Raków Częstochowa rozgromił swojego rywala 18:0 w barażach do CLJ U-15. Z kolei Cracovia potrzebowała dogrywki, żeby awansować do najwyższej klasy rozgrywkowej. Czas definitywnie podsumować rundę jesienną i zapowiedzieć zestaw drużyn, które wiosną wystąpią w najmłodszej CLJ-ce.
Centralna Liga Juniorów do lat 15 jest skonstruowana tak samo jak jej starszy odpowiednik – U-17. Po każdej rundzie dwie najsłabsze drużyny z czterech grup spadają z ligi, a ich miejsce zajmuje osiem kolejnych ekip, które wygrały swoje ligi wojewódzkie oraz pokonały oponentów w dwumeczach barażowych.
Zdecydowanie najciekawszym starciem o awans do CLJ był mecz Cracovii ze Stalą Mielec. Krakowianie zajęli pierwsze miejsce w rozgrywkach wojewódzkich, strzelając w 14 spotkaniach ponad 100 goli. Z kolei ich rywal z Podkarpacia do końca walczył z Resovią o miano najlepszej drużyny w regionie.
Wydawało się, że zdecydowanym faworytem do awansu muszą być „Pasy”, a w pierwszym, wyjazdowym spotkaniu, doszło do niespodzianki. Stal pokonała ich 2:1 i rewanż był sprawą otwartą. Gospodarze prowadzili 2:0, ale w końcówce dali sobie strzelić gola po stałym fragmencie gry. Do wyłonienia beniaminka potrzebna więc była dogrywka. W niej Cracovia zdobyła decydującego gola i może cieszyć się z awansu do CLJ U-15.

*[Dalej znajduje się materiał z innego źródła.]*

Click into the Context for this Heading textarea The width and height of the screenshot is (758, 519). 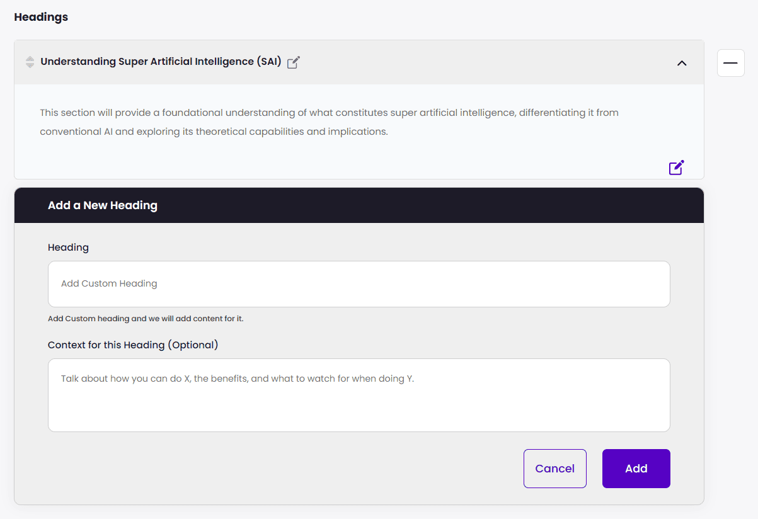tap(359, 396)
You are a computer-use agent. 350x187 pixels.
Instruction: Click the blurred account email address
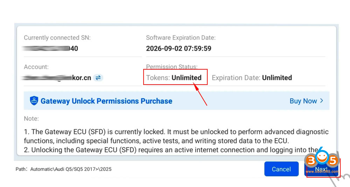tap(58, 78)
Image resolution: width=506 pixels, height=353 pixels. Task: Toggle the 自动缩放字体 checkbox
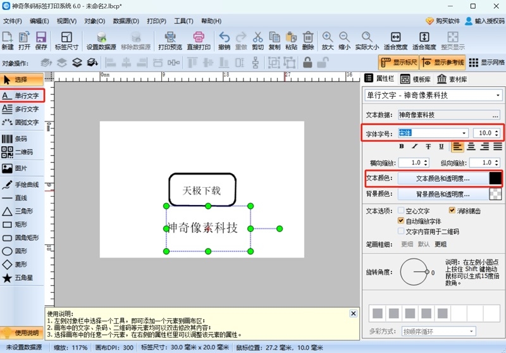point(402,221)
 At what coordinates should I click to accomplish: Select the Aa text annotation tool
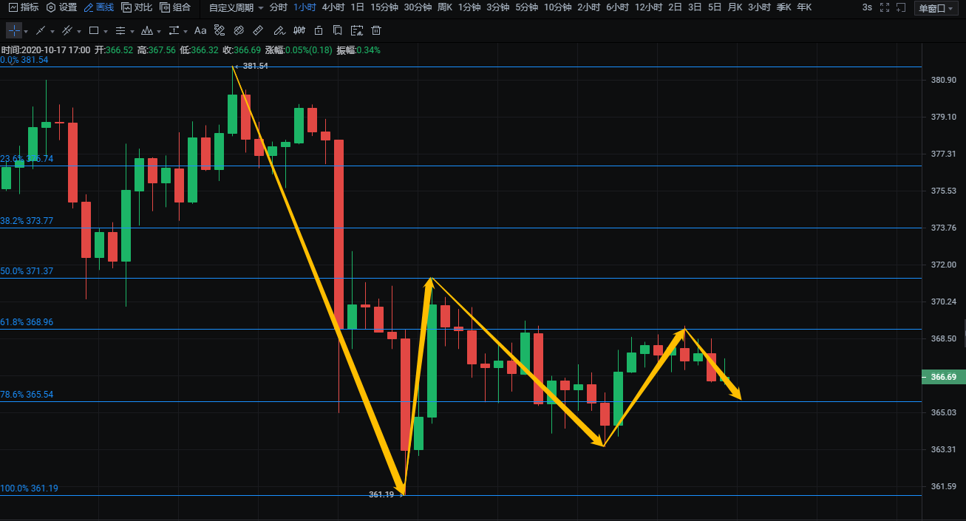point(200,31)
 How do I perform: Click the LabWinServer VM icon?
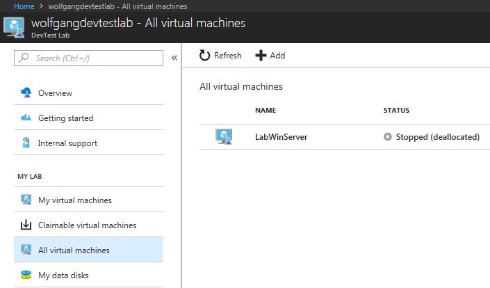223,137
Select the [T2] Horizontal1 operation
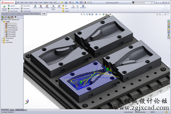The height and width of the screenshot is (114, 171). 13,30
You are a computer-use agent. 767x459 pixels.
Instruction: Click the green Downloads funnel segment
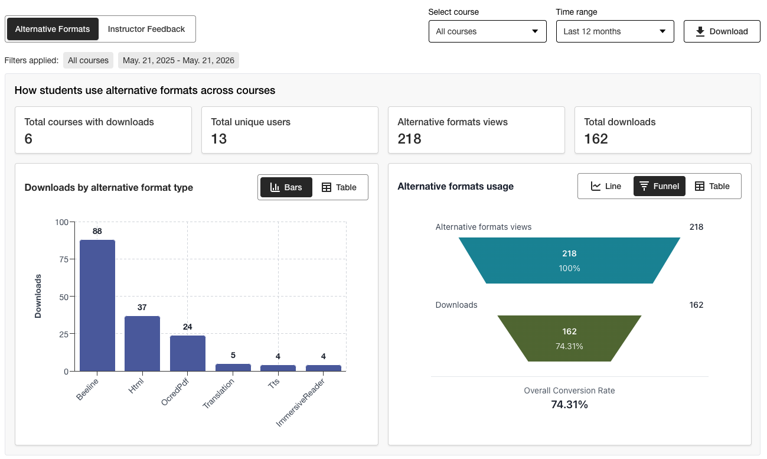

– Moi zawodnicy pierwszy raz grali w meczach o coś, o stawkę. Do tej pory grali w lidze, z której się nie spadało i nie można było awansować. Teraz graliśmy po raz pierwszy w lidze wojewódzkiej, którą połknęliśmy raz, dwa, trzy. I nagle mecz, który o czymś decyduje… Dla większości tych chłopców było to coś nowego – mówił dla klubowej telewizji trener „Pasów” Marcin Bogdan.
Stal Rzeszów jesienią spadła z centralnego poziomu, a klub z Mielca nie dał rady wywalczyć promocji do tych rozgrywek. Konkluzja: wiosną w tej kategorii wiekowej nie zobaczymy żadnej drużyny z województwa podkarpackiego.

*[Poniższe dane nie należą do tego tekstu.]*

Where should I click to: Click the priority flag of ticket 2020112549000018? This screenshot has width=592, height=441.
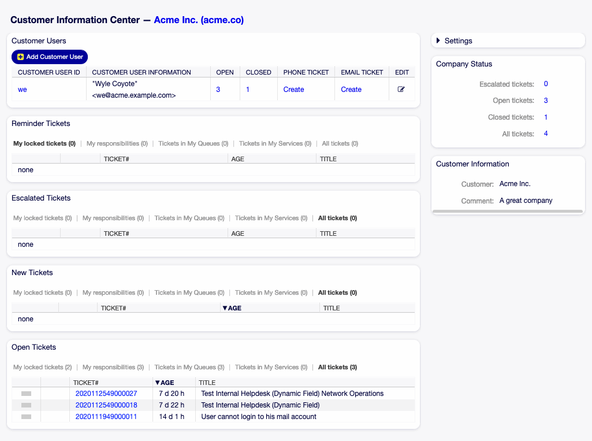[x=26, y=405]
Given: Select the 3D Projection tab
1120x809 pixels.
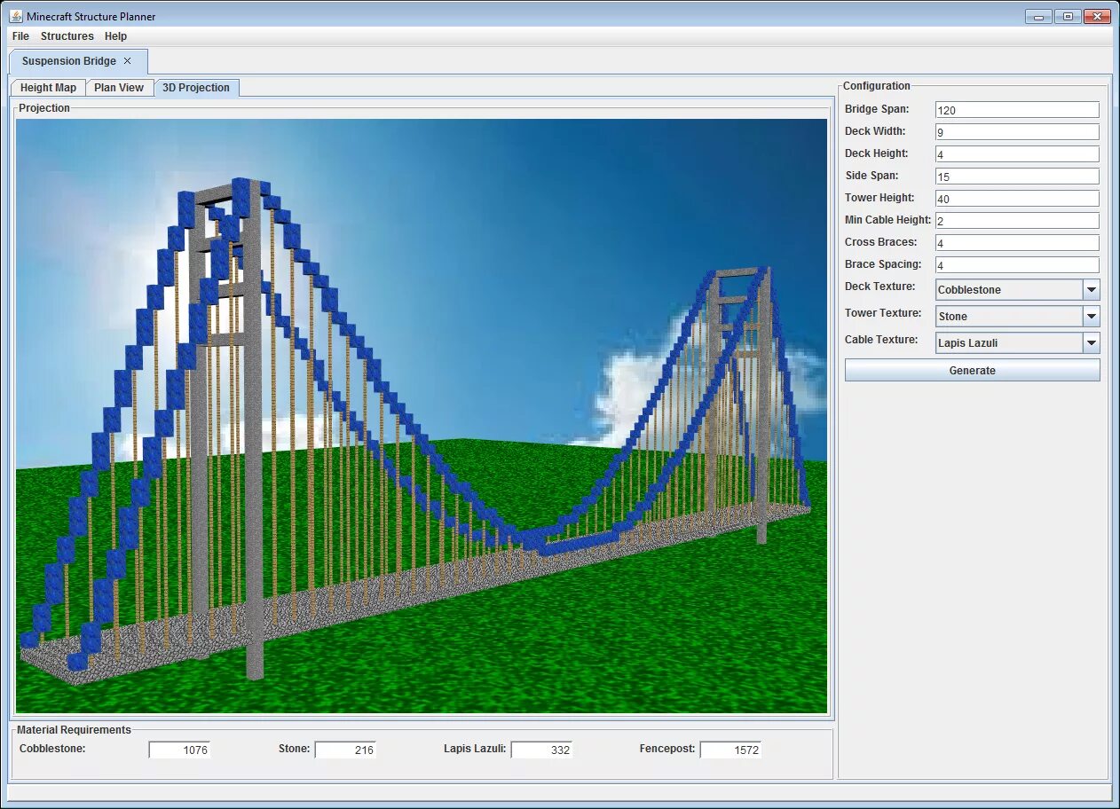Looking at the screenshot, I should click(196, 88).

W I lidze wojewódzkiej Raków Częstochowa wygrał 12 z 14 spotkań i strzelił 69 gole. Swoją skuteczność pokazał również w starciu barażowym z Progresem Gorzów Wielkopolski. Częstochowianie okazali się lepsi w dwumeczu od rywala z województwa lubuskiego stosunkiem bramek 18:0. Zatem akademia klubu z Ekstraklasy w rundę wiosenną „wjedzie” z dwoma zespołami – CLJ U-17 i U-15, choć wcześniej nie miała żadnego w tych rozgrywkach.
– Podtrzymaliśmy dobrą formę z rozgrywek śląskiej ligi. Podeszliśmy do tych dwóch meczów mocno zmobilizowani. Awans do Centralnej Ligi Juniorów pozwoli nam konfrontować się z najmocniejszymi drużynami w Polsce, co znacząco wpłynie na rozwój piłkarski każdego z naszych zawodników – przyznał w rozmowie z klubowy portalem szkoleniowiec Rakowa, Adam Studnicki.

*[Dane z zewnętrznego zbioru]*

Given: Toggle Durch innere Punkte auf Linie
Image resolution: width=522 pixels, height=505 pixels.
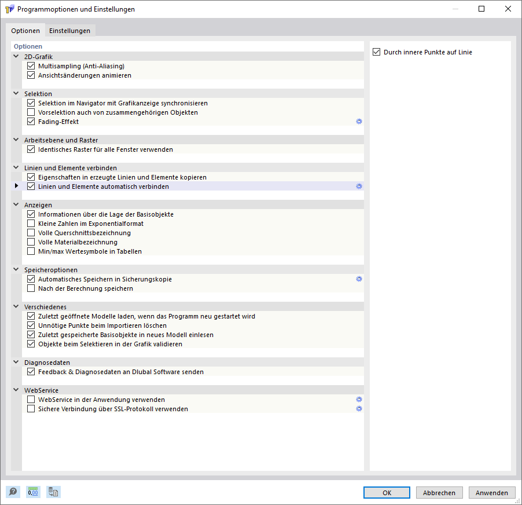Looking at the screenshot, I should 377,52.
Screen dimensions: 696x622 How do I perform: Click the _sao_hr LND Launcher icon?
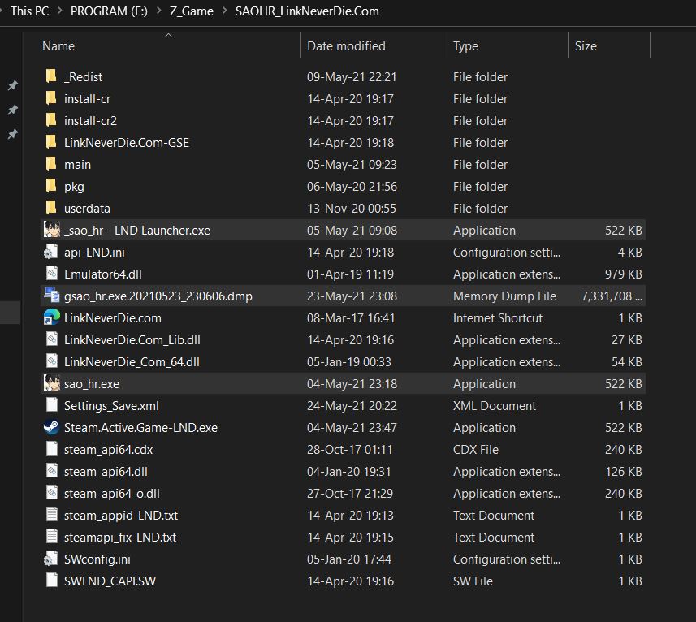click(x=52, y=231)
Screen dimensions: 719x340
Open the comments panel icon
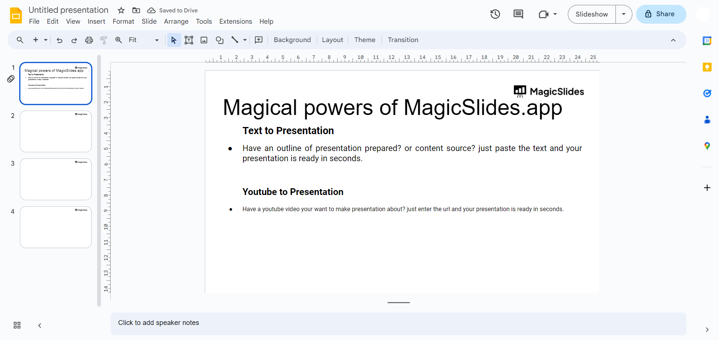click(518, 14)
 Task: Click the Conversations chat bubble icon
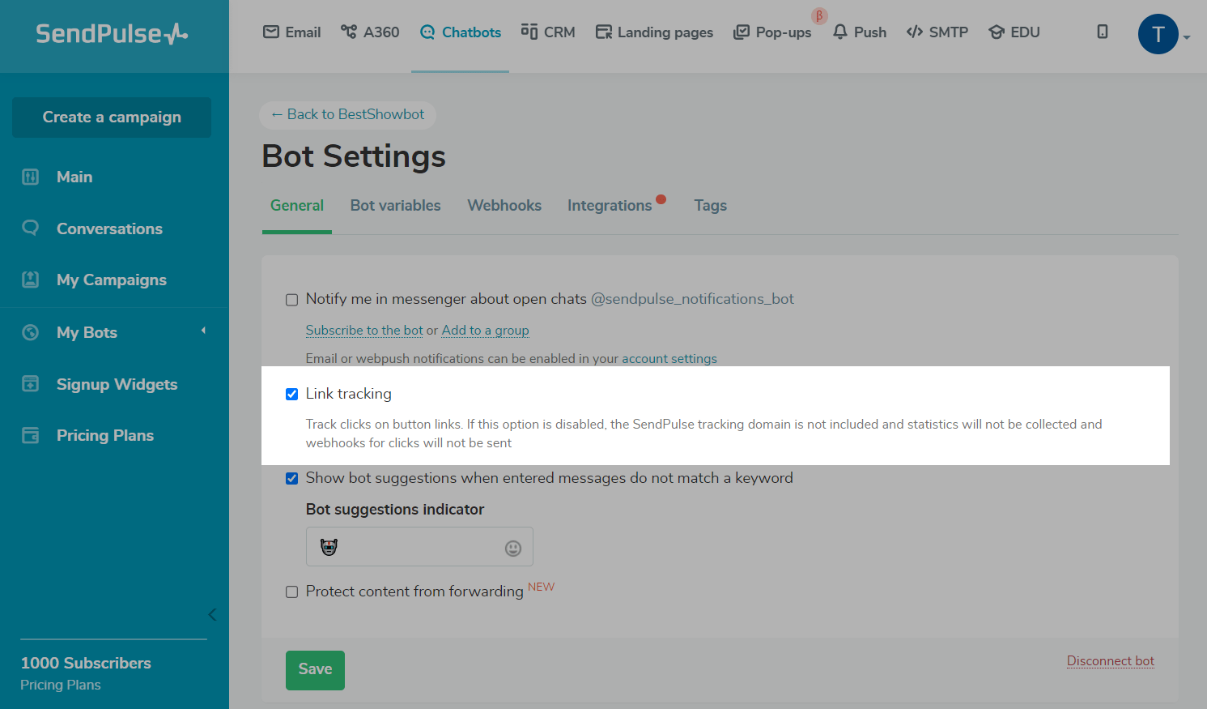(x=30, y=229)
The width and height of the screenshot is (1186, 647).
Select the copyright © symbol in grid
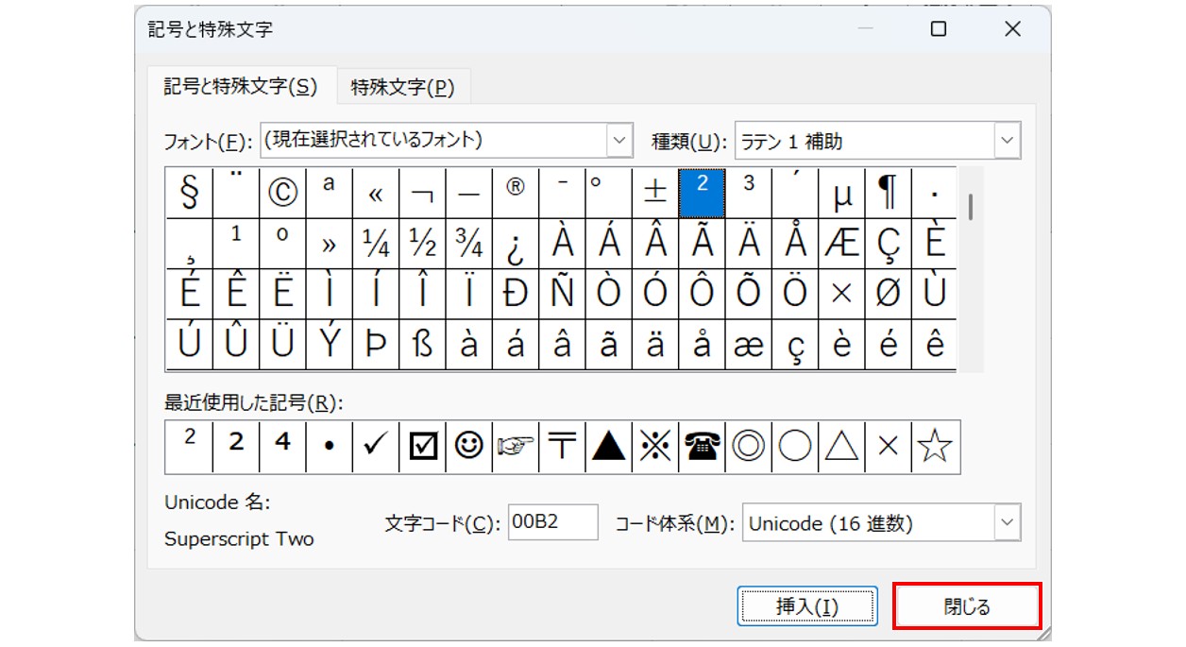[x=282, y=193]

Wiosną w przypadku grup C w CLJ U-17 i U-15 będziemy oglądać tych samych beniaminków, mianowicie Odrę Opole i, wyżej wspomniany, Raków Częstochowa.
W rundzie jesiennej z CLJ U-15 pożegnały się natomiast: Ząbkovia Ząbki, AP Talent Białystok, Warta Poznań, SI Arka Gdynia, Piast Gliwice, Akademia Piłkarska Macieja Murawskiego Zielona Góra, Akademia Piłkarska 21 Kraków i Stal Rzeszów.
Komplet wyników meczów barażowych:
Cracovia – Stal Mielec (1:2, 3:1 po dogrywce)
Widzew Łódź – MOSP Białystok (5:0, 2:1)
Raków Częstochowa – Progres Gorzów Wielkopolski (10:0, 8:0)
Chojniczanka Chojnice – Akademia Piłkarska Reissa (2:6, 1:5)
Stomil Olsztyn – Znicz Pruszków (0:0, 1:5)
Lechia Dzierżoniów – Odra Opole (0:10, 2:6)
BKS Lublin – Orlęta Kielce (4:0, 4:0)
Chemik Bydgoszcz – Żaki Szczecin (4:1, 2:1)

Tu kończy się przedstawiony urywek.